Una de las formas más letales de mentir consiste en aceptar un cargo de gran responsabilidad sin tener la debida preparación. Te pones los galones con mucho desparpajo, para proclamar ante todo el país que puedes ejercer bien tu alta función, pero sabes bien que eso es falso de toda falsedad. Has mentido y vas a arruinar al país. Esa temeridad tuya nos causa escalofríos a los ciudadanos. Imagínate que vas en un avión a mil por hora, entras en una zona de turbulencias, el aparato salta, gime, se contornea, amaga con caerse de cuando en cuando furioso contra el viento que le da de cara, y de repente, alguien te dice al oído que el comandante –del que depende tu vida- es un indocumentado, viejo compañero de pupitre del Ministro de Fomento. El miedo que tenías se convierte en pánico y hasta las oraciones más conocidas se te olvidan. Pues esto es lo que nos pasa a todos cuando nos vemos gobernados por un alguien que suple con mentiras el esfuerzo de las carreras, las múltiples horas de prácticas, las oposiciones, la madurez que se adquiriere en el desempeño de tareas cada día más exigentes.

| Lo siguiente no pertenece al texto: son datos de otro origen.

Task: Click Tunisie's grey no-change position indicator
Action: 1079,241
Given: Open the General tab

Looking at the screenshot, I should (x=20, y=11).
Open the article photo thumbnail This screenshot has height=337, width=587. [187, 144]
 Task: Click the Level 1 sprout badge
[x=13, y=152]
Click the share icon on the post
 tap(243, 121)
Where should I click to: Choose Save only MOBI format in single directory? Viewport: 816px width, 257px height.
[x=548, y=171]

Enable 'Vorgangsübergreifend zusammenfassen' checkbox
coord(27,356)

La gran mentira de la democracia radica, algunas veces dramáticas, en seleccionar a las gentes a través de elecciones y no de pruebas bien contrastadas. En esa gran mentira participan multitudes, pero, sobre todo, el que se pone al final unos galones que no significan preparación, mérito, capacidad de iniciativa, sino a lo sumo osadía y temeridad. La osadía va unida a menudo con la ineptitud para medir el riesgo. El osado suele considerar que sólo él es capaz de vencer el miedo, la pusilanimidad, la timidez sana del hombre prudente. Pero eso no es valentía; es altanería chulesca que se suele pagar muy cara.

¿Cómo será que la ignorancia no suscite actitudes de humildad sino osadía, es decir, desenfreno en la aceptación de cometidos que superan abismalmente la propia preparación? ¿Cuesta tanto percibir el abismo que media entre lo que uno quiere ostentar y lo que realmente es?

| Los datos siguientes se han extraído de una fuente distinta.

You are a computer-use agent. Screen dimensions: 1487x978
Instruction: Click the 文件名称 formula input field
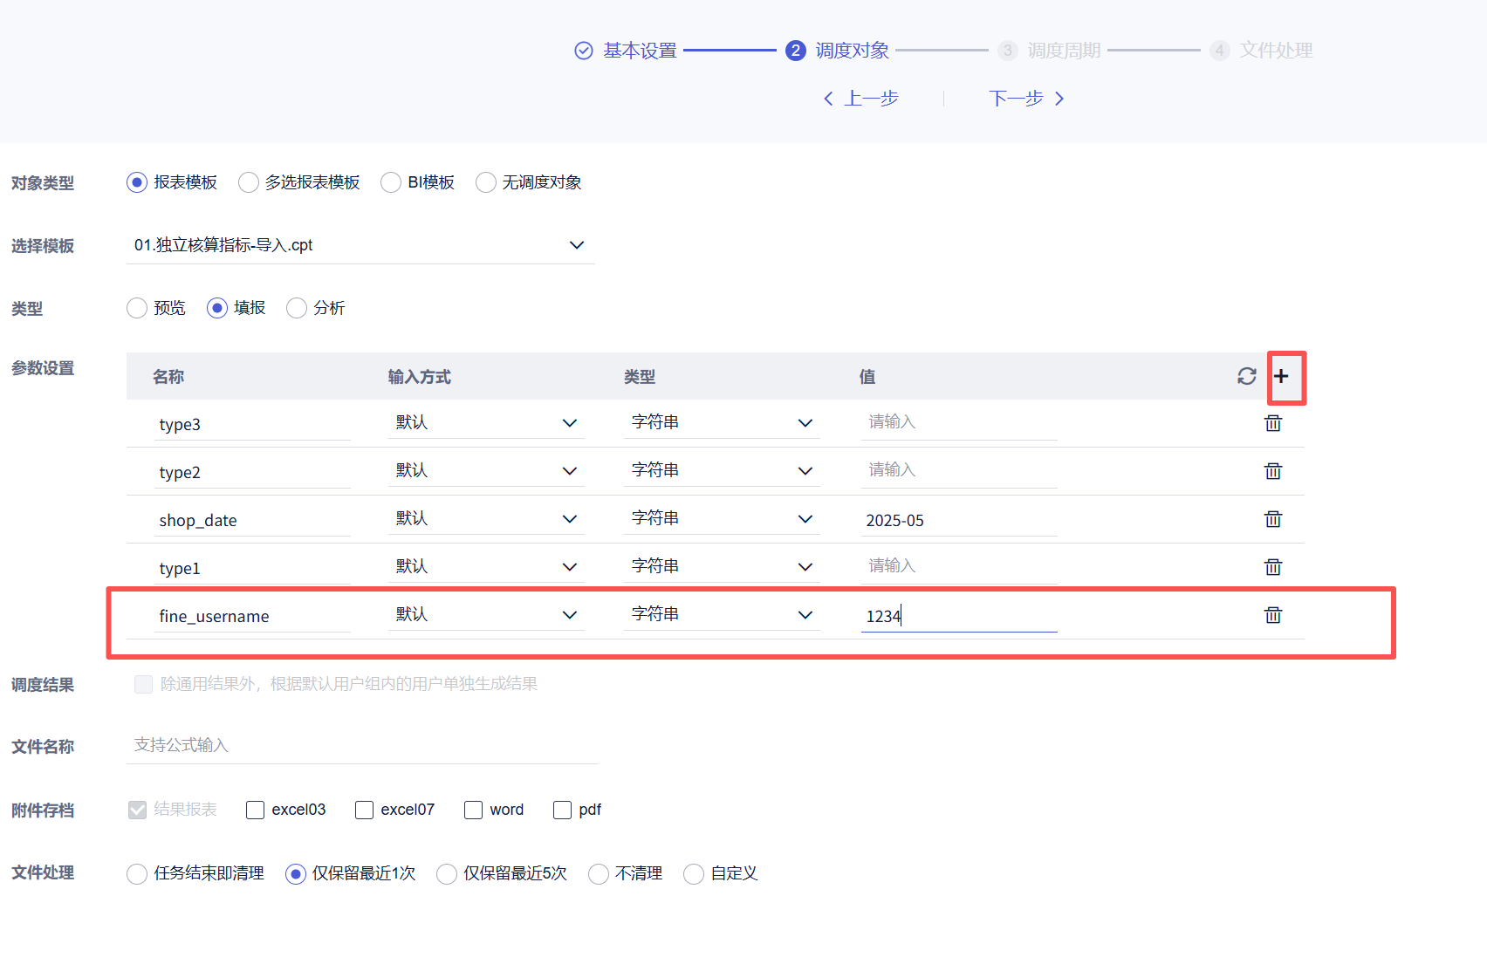coord(361,745)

Acabamos de ver algunas de las consecuencias prácticas de la mentira. Pero, en un nivel más alto, mentir causa devastaciones en nuestra vida porque al alejarnos de la verdad enferma nuestro espíritu. El ser humano vive centrado cuando se mueve en relación de armonía con su entorno, y tal armonía se manifiesta en forma de justicia, amor y verdad. Por eso solía decir mi admirado maestro de Munich, Romano Guardini, un virtuoso de la pedagogía, que, cuando uno se desgaja del amor, la justicia, la verdad, su espíritu enferma, la persona se descentra, se desquicia literalmente porque el quicio en torno al cual gira nuestra vida y madura es el encuentro auténtico.

No hay que temer que la atenencia a la verdad nos robe la libertad. Limita nuestra libertad de maniobra –de hacer lo que nos apetece en cada momento-,pero promueve nuestra libertad creativa, la de hacer lo que nos promociona al máximo como personas. En este sentido nos dice el Evangelio que “la verdad nos hará libres”, libres para ser creativos, en estética, ética y religión. De ahí la necesidad de amar la verdad, porque es nuestra gran fuente de posibilidades para llevar una vida fecunda. Y no sólo admirarla y amarla desde fuera de ella, sino vivir de ella y en ella. Estas expresiones -de tan gran abolengo- las comprendemos perfectamente cuando, tras oír una buena interpretación del gran genial Juan Sebastián Bach, decimos, admirados: “Esto es verdadero Bach”, es Bach en toda su espléndida verdad, su fecundísima y asombrosa verdad. ¿Puede atemorizar a alguien la verdad, así entendida? No nos infunde miedo, sino entusiasmo, que va unido con la plenitud de vida. La verdad, vista como la manifestación luminosa de la realidad más alta, es la base de una vida desbordante de creatividad, en todos los órdenes, y por tanto, de alegría, de mutuo entendimiento y de concordia.